Sebagai pengobatan Gangguan endokrin, rematik, penyakit kolagen, gangguan kulit alergi, alergi akut & kronis yang terkait dengan mata & penglihatan, gangguan hematologis (gangguan pada darah), gangguan neoplastik, edematous (pembengkakan) gangguan pencernaan, obat darurat,meningitis TB trikinosis (penyakit yang disebabkan oleh infeksi cacing parasit nematoda yang hidup di usus babi dan hewan lainnya).

Dosis & Cara Penggunaan

Fartison merupakan obat yang termasuk ke dalam golongan obat keras sehingga pada setiap pembelian nya harus menggunakan resep Dokter. Selain itu, dosis penggunaan fratison juga harus dikonsultasikan dengan Dokter terlebih dahulu sebelum digunakan, karena dosis penggunaan nya berbeda-beda setiap individu tergantung berat tidaknya penyakit yang diderita.

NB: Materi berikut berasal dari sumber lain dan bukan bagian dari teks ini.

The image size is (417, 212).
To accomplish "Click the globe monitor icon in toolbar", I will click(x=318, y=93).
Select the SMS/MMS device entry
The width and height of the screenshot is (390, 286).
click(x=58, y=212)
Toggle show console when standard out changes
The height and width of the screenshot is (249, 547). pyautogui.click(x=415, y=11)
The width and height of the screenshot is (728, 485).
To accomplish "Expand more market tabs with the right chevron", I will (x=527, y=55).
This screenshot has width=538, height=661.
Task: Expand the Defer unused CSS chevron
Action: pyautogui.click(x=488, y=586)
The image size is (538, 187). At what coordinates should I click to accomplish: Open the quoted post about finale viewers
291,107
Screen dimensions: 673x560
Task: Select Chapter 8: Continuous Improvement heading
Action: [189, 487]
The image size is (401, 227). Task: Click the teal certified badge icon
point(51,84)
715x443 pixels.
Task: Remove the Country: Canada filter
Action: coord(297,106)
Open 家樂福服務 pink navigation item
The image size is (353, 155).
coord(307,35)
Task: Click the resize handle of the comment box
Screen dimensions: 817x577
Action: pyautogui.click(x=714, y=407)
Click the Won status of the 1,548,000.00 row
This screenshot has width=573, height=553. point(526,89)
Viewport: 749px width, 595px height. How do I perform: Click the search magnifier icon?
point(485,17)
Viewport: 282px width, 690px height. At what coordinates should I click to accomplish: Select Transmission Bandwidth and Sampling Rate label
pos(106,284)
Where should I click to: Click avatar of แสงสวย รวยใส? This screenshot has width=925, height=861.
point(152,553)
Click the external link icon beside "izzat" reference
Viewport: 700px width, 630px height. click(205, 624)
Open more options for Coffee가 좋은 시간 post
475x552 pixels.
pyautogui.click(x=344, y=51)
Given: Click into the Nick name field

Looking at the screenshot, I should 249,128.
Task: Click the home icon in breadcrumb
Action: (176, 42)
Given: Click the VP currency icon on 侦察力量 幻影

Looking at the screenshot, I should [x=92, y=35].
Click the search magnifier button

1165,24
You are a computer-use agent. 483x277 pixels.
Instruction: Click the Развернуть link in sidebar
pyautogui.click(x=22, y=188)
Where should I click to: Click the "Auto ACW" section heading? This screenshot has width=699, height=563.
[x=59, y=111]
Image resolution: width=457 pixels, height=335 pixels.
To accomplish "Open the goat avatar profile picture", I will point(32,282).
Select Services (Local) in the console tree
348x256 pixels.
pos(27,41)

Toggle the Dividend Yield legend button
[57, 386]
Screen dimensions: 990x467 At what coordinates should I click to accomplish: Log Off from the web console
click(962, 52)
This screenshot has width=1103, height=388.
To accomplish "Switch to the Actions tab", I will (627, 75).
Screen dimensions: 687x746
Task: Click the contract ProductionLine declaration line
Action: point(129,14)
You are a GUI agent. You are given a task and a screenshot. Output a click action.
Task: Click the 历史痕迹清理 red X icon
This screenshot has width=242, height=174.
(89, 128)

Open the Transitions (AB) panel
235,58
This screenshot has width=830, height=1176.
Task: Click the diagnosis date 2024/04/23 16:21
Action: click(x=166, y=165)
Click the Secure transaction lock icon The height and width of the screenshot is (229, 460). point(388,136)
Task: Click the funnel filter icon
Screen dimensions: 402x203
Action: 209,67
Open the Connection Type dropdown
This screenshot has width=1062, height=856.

  • Injeksi IV / IM, infus IV Dewasa
    Awalnya ≥100-500 mg selama 30 detik hingga 10 menit.
    Dapat diulangi pada interval 2, 4 atau 6 jam.
  • Anak & bayi Dosis individual.
    Dosis minimum: 25 mg setiap hari. Maksimal 15 mg / kg.

Efek Samping

Gangguan cairan & elektrolit,gangguan muskuloskeletal (suatu kondisi yang mengganggu fungsi sendi, ligamen, otot, saraf dan tendon, serta tulang belakang) Gangguan pencernaan, gangguan dermatologis (kulit) & metabolisme, gangguan sistem kekebalan tubuh.

Kontraindikasi

  • Tidak boleh di gunakan pada pasien yang memiliki Hipersensitif (reaksi berlebihan, tidak diinginkan karena terlalu senisitifnya respon imun (merusak, menghasilkan ketidaknyamanan, dan terkadang berakibat fatal) yang dihasilkan oleh sistem imun).I
  • Infeksi jamur sistemik, pemberian vaksin hidup atau dilemahkan.

Interaksi Obat
Interakasi terhadap Fenobarb, fenitoin, rifampisin, troleandomycin & ketoconazole yang dapat berakibat tidak diinginkan.

Kategori Kehamilan
Menurut FDA (Badan Pengawas Obat dan Makanan Amerika Serikat) mengkategorikan fartison ke dalam kategori C dengan penjelasan sebagai berikut: Kategori C: Salah satu studi pada hewan telah mengungkapkan efek buruk pada janin (teratogenik atau embriosidal atau lainnya) dan tidak ada studi terkontrol pada wanita atau studi pada wanita dan hewan tidak tersedia. Obat harus diberikan hanya jika manfaat potensial membenarkan potensi risiko pada janin.